(begin)

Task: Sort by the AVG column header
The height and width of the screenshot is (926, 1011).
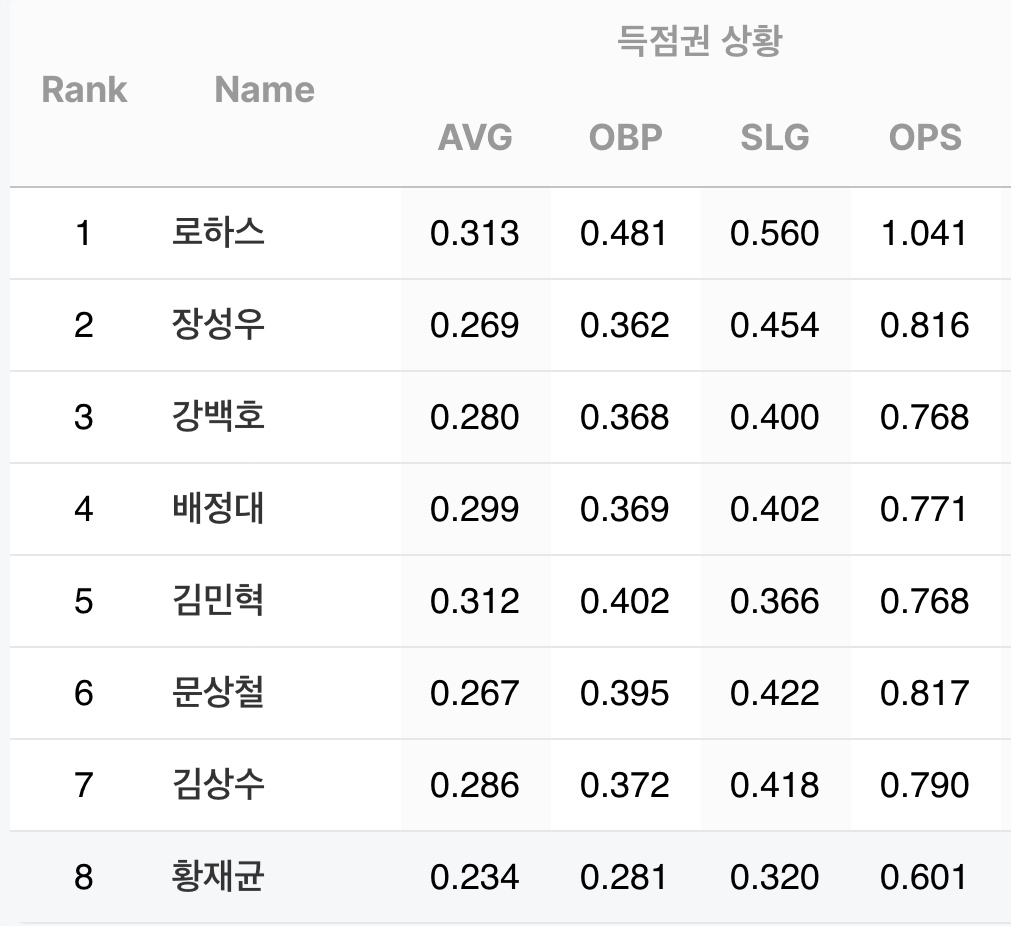Action: [475, 137]
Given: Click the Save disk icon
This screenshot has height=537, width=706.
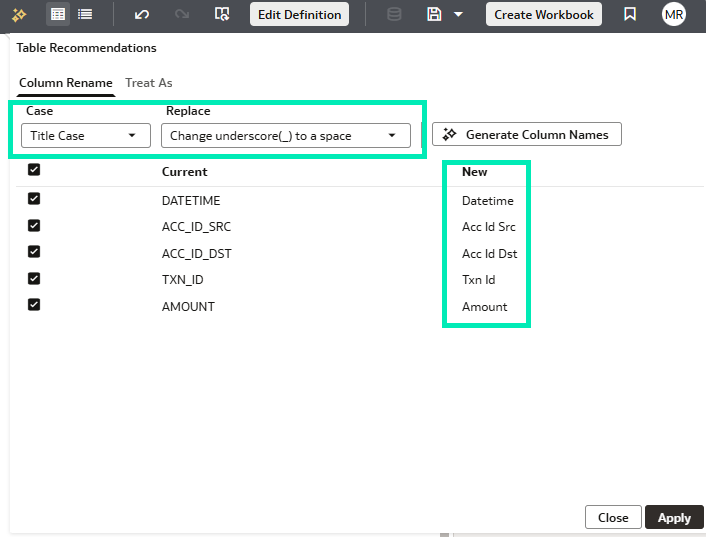Looking at the screenshot, I should pyautogui.click(x=434, y=14).
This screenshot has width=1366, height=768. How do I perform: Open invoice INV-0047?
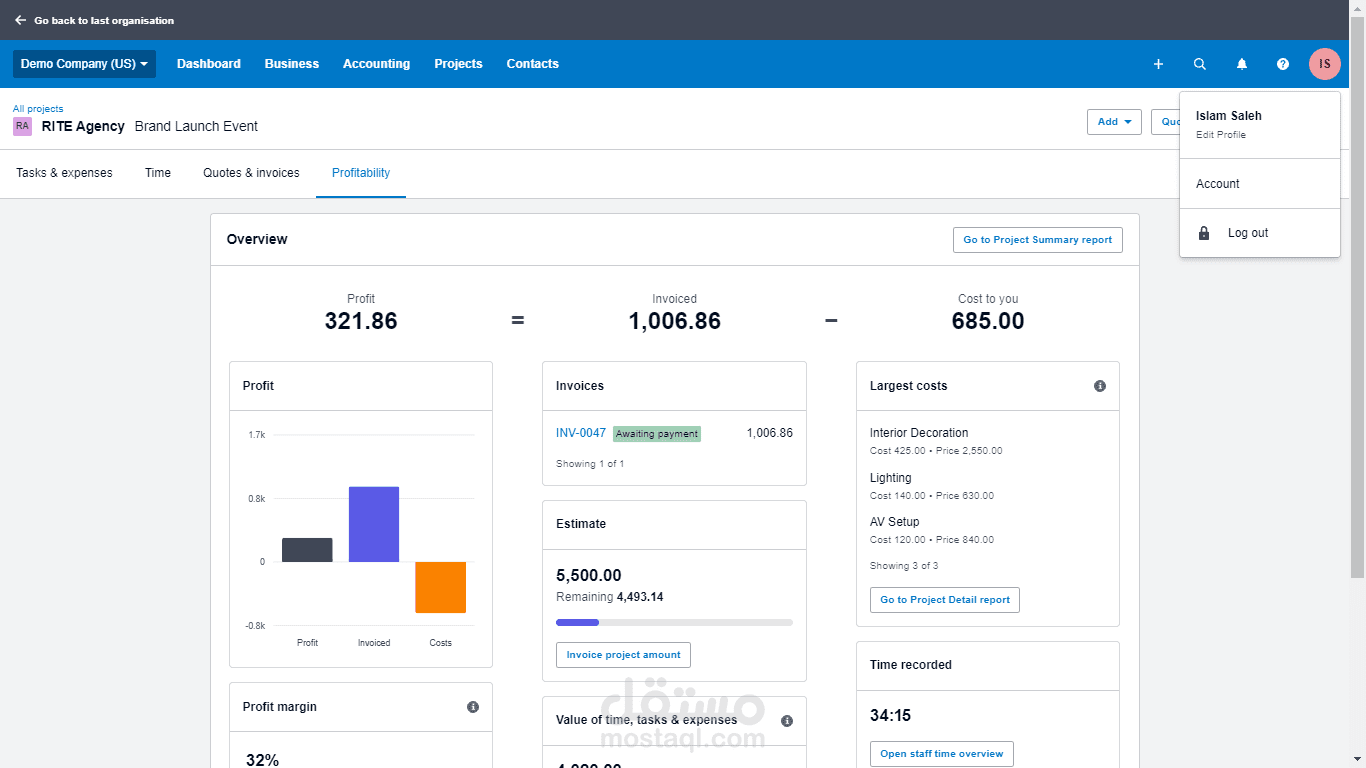pyautogui.click(x=580, y=433)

(end)

**Task details**. Retype every line of the listing above word for word, leaving the pictures out of your answer.

**Exercise output**.
Task: Sort by the AVG column header
The height and width of the screenshot is (926, 1011).
Action: [475, 137]
Given: Click the Save disk icon
This screenshot has height=537, width=706.
Looking at the screenshot, I should pyautogui.click(x=434, y=14).
This screenshot has width=1366, height=768. How do I perform: Open invoice INV-0047?
pyautogui.click(x=580, y=433)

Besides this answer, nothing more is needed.